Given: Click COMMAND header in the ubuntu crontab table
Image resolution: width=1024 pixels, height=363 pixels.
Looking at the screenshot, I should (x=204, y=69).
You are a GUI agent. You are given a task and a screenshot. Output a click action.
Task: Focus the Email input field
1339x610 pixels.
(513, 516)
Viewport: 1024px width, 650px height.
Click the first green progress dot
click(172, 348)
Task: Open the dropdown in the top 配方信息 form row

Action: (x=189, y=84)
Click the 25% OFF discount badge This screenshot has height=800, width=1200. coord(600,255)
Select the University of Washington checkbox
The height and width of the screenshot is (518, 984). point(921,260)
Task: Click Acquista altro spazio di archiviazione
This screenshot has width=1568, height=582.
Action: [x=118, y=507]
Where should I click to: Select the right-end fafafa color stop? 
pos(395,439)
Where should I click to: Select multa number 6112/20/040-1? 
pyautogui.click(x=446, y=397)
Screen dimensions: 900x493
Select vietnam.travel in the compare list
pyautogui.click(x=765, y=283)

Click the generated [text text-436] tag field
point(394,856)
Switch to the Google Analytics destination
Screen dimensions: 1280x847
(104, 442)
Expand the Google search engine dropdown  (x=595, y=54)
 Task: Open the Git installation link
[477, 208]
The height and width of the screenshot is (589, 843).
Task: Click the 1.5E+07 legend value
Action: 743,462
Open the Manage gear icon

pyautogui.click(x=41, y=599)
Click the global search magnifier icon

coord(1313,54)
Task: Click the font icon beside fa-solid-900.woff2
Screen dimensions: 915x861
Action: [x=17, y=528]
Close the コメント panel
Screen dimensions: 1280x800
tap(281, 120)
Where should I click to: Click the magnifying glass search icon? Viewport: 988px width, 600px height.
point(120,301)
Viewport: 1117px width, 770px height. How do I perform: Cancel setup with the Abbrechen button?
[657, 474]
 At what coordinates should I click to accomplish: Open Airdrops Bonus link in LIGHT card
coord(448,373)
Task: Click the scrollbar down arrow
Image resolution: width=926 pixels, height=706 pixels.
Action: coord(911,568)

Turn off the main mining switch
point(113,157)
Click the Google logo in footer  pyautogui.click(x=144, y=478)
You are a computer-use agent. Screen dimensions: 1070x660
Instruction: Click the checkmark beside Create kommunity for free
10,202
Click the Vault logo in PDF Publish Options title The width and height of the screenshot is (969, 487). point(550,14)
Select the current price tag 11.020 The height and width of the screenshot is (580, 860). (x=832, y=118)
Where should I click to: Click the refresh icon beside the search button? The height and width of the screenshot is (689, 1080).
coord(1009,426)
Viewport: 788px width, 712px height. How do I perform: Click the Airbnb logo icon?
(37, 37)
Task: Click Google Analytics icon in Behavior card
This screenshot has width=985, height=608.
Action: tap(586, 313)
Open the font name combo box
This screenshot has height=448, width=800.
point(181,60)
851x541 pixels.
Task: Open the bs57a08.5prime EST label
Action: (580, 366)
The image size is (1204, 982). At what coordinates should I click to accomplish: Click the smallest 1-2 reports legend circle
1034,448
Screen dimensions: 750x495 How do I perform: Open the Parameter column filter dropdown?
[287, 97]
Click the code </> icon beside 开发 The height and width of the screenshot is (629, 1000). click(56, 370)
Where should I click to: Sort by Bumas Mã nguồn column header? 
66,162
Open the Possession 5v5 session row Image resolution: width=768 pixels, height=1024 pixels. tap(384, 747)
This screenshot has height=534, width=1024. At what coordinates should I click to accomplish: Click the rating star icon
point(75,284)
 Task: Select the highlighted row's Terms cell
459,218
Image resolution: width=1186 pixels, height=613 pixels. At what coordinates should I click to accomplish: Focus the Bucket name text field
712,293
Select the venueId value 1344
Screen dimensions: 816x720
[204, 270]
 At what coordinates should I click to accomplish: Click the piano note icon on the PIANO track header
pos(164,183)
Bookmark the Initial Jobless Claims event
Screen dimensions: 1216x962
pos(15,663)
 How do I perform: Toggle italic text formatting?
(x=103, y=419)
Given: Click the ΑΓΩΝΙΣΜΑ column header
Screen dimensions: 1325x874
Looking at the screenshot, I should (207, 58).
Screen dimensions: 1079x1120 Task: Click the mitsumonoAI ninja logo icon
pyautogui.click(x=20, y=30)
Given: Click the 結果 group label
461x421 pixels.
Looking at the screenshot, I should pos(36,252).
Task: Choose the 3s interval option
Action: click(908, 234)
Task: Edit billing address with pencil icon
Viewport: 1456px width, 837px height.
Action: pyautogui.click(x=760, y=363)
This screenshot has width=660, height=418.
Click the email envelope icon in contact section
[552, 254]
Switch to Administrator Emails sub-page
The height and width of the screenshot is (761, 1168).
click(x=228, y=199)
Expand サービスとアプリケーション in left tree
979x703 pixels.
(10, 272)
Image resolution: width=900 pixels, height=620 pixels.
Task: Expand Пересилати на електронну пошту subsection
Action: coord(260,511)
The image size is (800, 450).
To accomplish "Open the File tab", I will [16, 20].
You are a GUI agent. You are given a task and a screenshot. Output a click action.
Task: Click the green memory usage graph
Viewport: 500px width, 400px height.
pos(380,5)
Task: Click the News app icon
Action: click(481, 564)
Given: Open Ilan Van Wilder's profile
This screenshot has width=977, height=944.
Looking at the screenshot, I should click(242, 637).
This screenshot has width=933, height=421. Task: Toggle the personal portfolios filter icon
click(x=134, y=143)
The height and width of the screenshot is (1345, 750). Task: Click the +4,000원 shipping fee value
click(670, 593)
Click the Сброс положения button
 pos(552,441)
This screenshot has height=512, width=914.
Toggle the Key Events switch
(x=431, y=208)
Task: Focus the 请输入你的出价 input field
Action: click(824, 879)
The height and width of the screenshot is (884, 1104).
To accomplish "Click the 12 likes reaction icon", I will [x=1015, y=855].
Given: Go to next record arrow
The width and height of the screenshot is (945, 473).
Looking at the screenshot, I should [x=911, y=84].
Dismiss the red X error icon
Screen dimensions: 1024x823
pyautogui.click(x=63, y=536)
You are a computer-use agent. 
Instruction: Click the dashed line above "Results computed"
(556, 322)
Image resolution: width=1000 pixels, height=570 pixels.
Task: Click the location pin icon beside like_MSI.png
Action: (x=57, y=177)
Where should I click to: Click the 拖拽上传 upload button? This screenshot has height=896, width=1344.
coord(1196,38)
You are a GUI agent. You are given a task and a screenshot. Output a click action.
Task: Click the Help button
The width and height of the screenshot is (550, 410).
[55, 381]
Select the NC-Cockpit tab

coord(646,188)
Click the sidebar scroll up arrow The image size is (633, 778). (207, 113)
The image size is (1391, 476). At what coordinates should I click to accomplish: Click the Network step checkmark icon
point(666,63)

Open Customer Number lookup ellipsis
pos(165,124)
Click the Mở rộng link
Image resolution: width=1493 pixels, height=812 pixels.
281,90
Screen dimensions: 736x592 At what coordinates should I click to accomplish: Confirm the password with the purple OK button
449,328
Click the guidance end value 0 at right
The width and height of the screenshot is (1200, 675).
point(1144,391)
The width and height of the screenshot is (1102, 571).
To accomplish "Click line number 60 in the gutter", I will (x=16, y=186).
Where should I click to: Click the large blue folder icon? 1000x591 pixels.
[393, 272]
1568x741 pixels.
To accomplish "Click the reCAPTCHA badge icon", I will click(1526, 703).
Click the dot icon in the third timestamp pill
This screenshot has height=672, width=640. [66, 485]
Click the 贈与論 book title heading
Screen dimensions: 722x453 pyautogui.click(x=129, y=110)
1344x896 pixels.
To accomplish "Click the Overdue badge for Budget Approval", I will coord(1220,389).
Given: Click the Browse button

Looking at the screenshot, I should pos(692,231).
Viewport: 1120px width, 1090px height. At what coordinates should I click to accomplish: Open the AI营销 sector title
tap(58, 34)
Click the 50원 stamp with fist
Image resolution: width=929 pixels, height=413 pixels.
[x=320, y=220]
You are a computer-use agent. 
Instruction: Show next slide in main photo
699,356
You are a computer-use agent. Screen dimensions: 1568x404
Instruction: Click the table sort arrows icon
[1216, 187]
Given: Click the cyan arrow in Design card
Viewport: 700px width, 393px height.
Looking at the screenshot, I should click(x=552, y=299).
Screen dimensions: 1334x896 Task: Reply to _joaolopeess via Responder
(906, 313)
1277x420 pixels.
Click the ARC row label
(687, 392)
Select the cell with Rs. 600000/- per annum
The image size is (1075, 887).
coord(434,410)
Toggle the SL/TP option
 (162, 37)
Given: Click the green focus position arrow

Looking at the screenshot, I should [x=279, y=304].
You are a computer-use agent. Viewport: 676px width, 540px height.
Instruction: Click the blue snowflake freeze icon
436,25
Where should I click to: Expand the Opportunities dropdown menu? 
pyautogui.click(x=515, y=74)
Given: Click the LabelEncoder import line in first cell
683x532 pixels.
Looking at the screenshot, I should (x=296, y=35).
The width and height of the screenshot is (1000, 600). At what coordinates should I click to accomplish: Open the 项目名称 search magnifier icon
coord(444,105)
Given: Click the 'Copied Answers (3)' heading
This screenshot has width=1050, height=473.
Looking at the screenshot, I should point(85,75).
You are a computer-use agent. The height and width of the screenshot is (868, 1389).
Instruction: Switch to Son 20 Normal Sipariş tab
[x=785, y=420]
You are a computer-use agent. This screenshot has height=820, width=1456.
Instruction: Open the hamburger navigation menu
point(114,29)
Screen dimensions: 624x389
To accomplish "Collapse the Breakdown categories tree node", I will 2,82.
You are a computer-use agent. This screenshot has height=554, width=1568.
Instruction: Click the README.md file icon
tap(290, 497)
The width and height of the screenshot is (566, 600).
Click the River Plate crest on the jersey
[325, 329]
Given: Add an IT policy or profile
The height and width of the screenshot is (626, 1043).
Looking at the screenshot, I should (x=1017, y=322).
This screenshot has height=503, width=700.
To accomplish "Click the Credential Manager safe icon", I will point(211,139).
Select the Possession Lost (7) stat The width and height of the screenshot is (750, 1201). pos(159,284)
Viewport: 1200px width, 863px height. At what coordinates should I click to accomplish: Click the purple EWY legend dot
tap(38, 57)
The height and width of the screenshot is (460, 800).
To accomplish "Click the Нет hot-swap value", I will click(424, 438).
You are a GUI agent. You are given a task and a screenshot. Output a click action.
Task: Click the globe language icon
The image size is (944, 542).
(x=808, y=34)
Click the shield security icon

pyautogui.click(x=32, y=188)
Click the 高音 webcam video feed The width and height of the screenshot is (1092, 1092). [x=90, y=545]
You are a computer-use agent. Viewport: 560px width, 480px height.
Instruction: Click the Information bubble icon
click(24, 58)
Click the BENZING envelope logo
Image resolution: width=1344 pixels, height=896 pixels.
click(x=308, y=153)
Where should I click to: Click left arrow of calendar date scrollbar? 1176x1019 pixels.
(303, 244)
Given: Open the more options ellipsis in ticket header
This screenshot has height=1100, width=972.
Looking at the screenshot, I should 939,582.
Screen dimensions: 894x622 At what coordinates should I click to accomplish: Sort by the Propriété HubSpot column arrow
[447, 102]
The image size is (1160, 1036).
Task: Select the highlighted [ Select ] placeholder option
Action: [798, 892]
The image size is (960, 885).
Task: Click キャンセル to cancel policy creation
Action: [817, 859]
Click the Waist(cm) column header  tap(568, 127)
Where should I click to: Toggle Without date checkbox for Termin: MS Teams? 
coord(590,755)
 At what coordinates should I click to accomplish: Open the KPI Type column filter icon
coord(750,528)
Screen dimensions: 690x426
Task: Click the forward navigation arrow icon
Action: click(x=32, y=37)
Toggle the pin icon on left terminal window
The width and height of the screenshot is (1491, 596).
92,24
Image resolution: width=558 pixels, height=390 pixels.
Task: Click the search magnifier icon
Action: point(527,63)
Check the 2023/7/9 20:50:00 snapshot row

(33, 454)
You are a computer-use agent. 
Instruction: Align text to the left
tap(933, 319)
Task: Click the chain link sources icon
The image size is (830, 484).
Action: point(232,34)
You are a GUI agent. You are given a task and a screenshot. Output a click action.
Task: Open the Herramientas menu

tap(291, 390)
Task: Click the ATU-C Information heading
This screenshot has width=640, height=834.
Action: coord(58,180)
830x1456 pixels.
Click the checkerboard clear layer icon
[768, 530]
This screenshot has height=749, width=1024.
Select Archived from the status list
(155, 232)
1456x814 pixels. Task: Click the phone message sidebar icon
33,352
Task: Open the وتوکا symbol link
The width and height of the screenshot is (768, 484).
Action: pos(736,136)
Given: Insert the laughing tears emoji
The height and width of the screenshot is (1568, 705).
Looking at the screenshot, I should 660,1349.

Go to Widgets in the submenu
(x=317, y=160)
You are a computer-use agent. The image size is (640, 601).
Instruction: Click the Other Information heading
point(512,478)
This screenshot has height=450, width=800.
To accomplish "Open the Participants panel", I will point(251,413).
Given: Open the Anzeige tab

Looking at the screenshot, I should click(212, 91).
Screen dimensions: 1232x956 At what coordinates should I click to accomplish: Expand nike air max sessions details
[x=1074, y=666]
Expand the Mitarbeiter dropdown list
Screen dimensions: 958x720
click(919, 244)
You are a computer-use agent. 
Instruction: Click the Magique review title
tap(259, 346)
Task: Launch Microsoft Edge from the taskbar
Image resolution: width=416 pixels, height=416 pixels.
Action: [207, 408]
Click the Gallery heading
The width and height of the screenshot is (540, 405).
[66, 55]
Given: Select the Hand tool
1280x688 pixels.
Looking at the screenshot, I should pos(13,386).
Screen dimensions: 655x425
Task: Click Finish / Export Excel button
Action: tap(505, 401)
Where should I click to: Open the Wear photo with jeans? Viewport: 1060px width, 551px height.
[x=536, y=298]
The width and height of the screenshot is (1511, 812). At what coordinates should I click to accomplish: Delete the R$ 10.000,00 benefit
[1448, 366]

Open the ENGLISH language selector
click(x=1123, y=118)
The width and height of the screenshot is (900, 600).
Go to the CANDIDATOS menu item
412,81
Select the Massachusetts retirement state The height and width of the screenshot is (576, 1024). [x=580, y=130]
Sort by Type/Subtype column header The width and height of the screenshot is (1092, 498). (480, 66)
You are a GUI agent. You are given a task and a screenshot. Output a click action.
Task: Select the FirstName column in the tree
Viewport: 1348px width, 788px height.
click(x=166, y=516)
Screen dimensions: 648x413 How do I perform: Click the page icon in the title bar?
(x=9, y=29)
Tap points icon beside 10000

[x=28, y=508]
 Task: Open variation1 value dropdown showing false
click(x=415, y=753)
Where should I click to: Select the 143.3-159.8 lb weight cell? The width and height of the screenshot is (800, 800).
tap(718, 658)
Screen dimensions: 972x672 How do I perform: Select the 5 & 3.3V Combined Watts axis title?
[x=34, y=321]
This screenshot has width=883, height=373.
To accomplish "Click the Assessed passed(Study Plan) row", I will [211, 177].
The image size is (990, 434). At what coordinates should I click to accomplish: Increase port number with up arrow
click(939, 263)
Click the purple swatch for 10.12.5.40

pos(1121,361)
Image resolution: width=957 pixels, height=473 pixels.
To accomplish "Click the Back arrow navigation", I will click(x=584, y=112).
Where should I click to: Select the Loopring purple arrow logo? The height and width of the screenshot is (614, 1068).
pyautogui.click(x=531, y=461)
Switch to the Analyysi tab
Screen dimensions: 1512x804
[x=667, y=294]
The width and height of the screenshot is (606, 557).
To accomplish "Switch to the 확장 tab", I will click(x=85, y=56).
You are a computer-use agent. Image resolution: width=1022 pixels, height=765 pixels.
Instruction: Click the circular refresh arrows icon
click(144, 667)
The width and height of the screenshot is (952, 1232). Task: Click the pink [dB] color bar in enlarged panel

※ ※ ※

Work item → The entries above hold a line with "Click the River Plate crest on the jersey" and a later line with "Click the 高音". Write out exactly those lines and all lines between, nothing more.

Solution to this task →
Click the River Plate crest on the jersey
[325, 329]
Given: Add an IT policy or profile
The height and width of the screenshot is (626, 1043).
Looking at the screenshot, I should (x=1017, y=322).
This screenshot has height=503, width=700.
To accomplish "Click the Credential Manager safe icon", I will point(211,139).
Select the Possession Lost (7) stat The width and height of the screenshot is (750, 1201). pos(159,284)
Viewport: 1200px width, 863px height. At what coordinates should I click to accomplish: Click the purple EWY legend dot
tap(38, 57)
The height and width of the screenshot is (460, 800).
To accomplish "Click the Нет hot-swap value", I will click(424, 438).
You are a GUI agent. You are given a task and a screenshot. Output a click action.
Task: Click the globe language icon
The image size is (944, 542).
(x=808, y=34)
Click the shield security icon

pyautogui.click(x=32, y=188)
Click the 高音 webcam video feed The width and height of the screenshot is (1092, 1092). [x=90, y=545]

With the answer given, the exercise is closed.